US/UK strategic nuclear cooperation also extended to Thor intermediate-range ballistic missiles, 60 of which were based in the UK and operated by the RAF between 1959 and 1963.  Again this arrangement dated back to contacts made on service-to-service channels during 1956 and political agreements in 1957/8.  The UK stood to gain valuable operational experience with ballistic missiles ahead of the deployment of Britain’s own Blue Streak, even though Thor, unlike the more advanced Blue Streak, would be surface not silo-launched.  The US, for its part, would acquire a base for missiles which otherwise lacked the range to hit the Soviet Union.  Both countries would benefit from restoring their political alliance after the disastrous Suez crisis. 

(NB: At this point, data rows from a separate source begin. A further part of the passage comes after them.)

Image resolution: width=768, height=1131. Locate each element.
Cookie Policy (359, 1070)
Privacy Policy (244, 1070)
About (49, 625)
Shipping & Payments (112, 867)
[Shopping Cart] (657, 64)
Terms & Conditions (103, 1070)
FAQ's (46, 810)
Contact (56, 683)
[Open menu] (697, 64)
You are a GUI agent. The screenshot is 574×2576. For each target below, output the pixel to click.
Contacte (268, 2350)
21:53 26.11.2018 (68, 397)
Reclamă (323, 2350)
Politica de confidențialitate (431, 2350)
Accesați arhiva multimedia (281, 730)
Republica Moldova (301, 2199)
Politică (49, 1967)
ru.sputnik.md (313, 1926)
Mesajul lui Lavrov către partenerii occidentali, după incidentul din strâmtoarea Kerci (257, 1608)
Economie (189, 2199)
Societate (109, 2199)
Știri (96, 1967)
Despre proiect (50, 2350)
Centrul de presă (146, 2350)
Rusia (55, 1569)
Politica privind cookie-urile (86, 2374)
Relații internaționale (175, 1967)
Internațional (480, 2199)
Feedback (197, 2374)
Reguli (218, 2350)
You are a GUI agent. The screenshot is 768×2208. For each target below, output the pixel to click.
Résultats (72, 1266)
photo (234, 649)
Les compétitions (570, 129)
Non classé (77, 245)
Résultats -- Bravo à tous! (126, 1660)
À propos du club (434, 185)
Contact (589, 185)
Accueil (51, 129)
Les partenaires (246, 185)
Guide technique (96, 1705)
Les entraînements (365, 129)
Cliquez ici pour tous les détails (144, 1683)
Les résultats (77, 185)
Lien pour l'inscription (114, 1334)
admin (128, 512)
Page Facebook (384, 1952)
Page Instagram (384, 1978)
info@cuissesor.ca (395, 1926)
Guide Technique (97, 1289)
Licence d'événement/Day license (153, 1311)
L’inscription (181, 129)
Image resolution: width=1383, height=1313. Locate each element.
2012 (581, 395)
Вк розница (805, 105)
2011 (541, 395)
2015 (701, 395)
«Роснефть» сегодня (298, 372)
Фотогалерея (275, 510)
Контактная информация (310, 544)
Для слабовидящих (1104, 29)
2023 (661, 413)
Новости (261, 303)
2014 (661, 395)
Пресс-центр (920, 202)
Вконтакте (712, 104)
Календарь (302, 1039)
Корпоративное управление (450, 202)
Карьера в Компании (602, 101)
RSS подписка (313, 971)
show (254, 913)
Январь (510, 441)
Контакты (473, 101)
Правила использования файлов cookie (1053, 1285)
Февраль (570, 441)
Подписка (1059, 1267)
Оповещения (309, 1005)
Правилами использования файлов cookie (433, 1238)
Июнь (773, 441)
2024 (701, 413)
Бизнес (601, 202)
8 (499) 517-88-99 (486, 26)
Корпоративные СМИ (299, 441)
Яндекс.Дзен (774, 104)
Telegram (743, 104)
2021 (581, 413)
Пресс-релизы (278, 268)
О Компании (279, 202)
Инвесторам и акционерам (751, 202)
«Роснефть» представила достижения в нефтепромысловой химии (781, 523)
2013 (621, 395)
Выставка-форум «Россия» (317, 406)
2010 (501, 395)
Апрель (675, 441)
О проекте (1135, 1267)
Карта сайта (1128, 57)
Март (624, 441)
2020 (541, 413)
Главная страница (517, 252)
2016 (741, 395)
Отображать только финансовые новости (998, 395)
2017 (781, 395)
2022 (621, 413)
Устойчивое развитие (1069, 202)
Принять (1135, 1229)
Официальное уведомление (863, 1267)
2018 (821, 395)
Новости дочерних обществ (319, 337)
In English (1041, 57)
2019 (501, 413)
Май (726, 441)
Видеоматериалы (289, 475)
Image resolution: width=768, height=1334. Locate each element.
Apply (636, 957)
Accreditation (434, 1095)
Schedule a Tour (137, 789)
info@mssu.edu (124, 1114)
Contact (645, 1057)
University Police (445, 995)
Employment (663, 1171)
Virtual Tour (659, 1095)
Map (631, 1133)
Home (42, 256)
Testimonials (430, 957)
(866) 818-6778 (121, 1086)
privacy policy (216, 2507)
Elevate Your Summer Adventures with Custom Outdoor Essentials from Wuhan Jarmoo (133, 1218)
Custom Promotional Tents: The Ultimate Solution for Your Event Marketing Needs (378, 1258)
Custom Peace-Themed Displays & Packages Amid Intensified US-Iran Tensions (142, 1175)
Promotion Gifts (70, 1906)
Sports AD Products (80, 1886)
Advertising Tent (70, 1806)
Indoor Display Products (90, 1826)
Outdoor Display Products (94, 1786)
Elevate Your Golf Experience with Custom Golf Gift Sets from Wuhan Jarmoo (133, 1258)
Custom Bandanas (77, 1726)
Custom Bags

Thor missiles were therefore deployed at four groups of airfields in the east of England.  In October 1962, during the Cuban missile crisis, 59 out of 60 missiles were apparently at fifteen minutes’ readiness to fire.  RAF crews operated Thor, and RAF roundels were painted on the missiles, as in the picture above.  US custodial units, however, looked after the warheads and, in line with the “dual-key” arrangement, two separate physical keys were required to launch.  By 1963, Britain had abandoned its own plans for ground-launched ballistic missiles and the US had many more weapons available with intercontinental range.  Thor was therefore withdrawn and Britain’s strategic nuclear arsenal was once again under sole British operational control. 

Footnotes

(1) MC48 is available online here.   

(2) Protocol to the Brussels Treaty, 22 Oct 1954, Foreign Relations of the United States 1952-4, Vol. 5 Pt. 2, pp. 1441-56, online here.

(3) For Project E see Humphrey Wynn, RAF strategic nuclear deterrent forces: their origins, roles and deployment 1946-69: a documentary history (HMSO 1994), ch. 16.

Suggested reading

The interesting story of Britain’s Thor missiles is told best in two books by John Boyes: Project Emily: Thor IRBM and the RAF (Tempus 2008) and Thor ballistic missile: the United States and the United Kingdom in partnership (Fonthill 2015).